When I first saw Pan’s Labyrinth (which should really be called The Faun’s Labyrinth, if it were to reflect the original Spanish title; the faun figure in the movie is not Pan) it was the video we chose at random the day after I found out I was pregnant. This may account for how hard I was hit by the extraordinarily diverse and explicit fertility imagery that permeates the film, which I have not seen commented on in reviews (perhaps some academic has done an analysis of it, I do hope so). A barren fig tree that begins to bloom again, a bloated toad with a jewel/key in its belly, a table piled with pomegranates, a mandrake root baby, a book that bleeds to form that familiar shape of a medical diagram of a uterus and ovaries, the moon becoming full, it was everywhere. We see everything through the eyes of its wonderful little heroine, faced with troubles much too big for her: an ailing mother, a brutal stepfather and the secret that the servants she learns to love are the very Marxist rebels her stepfather has been sent to crush. Who could fail to love a little girl clutching such a big book while this covered in mud?
All three movies also have stunning visuals and a liberal sprinkling of Shakespearean references, but I think the thing that really unites them is this faith in the power of a strong sense of self. Little girls are so often taught to subsume who they are under the imperative to behave a certain way or aspire to certain things, that I find stories like these to offer the best of all possible role models.
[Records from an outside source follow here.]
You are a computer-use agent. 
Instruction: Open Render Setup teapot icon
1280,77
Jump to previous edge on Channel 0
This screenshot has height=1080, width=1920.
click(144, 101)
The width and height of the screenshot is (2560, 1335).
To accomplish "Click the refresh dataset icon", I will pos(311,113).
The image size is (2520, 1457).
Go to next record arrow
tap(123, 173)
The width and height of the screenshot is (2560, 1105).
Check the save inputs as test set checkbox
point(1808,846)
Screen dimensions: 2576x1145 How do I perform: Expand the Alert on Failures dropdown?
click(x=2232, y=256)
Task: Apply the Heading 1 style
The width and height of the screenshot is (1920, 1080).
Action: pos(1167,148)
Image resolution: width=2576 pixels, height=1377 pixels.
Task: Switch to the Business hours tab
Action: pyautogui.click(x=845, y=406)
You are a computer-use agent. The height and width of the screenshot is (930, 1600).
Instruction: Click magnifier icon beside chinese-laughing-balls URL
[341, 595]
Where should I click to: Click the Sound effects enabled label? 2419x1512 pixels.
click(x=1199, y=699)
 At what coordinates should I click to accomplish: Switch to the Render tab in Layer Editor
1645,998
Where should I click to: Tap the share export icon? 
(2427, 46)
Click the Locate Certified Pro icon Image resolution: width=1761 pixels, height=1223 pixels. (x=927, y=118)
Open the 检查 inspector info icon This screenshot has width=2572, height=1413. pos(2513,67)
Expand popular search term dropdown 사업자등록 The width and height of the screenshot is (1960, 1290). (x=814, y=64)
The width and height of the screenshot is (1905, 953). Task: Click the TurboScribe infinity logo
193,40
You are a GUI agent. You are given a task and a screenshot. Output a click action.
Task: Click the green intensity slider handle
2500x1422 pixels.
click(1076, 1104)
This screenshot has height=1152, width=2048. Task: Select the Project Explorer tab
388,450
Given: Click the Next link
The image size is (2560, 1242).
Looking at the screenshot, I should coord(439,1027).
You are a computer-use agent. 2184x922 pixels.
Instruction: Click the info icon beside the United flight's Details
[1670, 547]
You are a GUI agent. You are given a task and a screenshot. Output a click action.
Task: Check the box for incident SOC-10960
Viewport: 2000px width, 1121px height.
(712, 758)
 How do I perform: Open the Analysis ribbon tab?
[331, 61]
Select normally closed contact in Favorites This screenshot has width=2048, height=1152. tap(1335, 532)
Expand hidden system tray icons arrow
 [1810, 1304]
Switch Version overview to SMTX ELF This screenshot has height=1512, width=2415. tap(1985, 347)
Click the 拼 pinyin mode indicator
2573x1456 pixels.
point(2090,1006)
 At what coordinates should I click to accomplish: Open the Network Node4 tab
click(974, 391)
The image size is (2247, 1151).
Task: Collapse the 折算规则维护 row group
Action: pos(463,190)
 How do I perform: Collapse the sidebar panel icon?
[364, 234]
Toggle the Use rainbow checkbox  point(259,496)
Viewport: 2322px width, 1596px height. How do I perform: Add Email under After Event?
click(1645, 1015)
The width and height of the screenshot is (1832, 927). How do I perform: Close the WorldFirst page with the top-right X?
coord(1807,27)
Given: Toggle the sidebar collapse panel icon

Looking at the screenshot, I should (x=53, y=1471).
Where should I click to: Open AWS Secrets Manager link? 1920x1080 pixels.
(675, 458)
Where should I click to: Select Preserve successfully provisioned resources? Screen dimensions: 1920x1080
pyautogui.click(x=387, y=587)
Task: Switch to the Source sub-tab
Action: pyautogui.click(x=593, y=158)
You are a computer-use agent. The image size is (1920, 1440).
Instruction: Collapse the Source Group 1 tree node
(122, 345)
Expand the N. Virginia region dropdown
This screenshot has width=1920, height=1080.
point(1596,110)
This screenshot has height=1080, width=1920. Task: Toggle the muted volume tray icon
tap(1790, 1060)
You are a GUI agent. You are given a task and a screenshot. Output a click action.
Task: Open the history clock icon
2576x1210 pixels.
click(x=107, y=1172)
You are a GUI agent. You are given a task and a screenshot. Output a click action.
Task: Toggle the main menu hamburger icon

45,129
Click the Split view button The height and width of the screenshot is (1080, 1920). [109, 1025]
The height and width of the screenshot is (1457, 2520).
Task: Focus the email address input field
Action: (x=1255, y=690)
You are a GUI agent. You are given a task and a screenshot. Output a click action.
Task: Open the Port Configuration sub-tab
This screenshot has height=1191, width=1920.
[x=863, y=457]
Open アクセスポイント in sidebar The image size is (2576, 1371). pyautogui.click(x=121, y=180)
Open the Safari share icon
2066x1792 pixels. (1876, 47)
A note about suitability for children: Reel Girl’s kids were scared by Coraline, but my five-year-old was just excited-scared, so responses might vary. It was actually wonderful watching him so caught up in a story, his eyes were popping out of his head. He kept calling out to her what she needed to do. Spirited Away has nothing that I can recall that would be unsuitable for littlies, but does have a rather convoluted plot, so I will be leaving it until my child has a bit more patience. I would not let a child watch Pan’s Labyrinth, the violence is too real, and is at times quite horrific. But if you feel in the zone for a good cry, I don’t think I have ever sobbed so hard at a movie in my life as I did watching that one.
Categories: culture wars, gender & feminism, Sociology
It’s too long since I’ve seen Spirited Away – really need to see it again. My kids both enjoyed Coraline, more so by Sprog the Younger though.
I have not yet seen Pan’s Labyrinth. I suspect I’m missing out.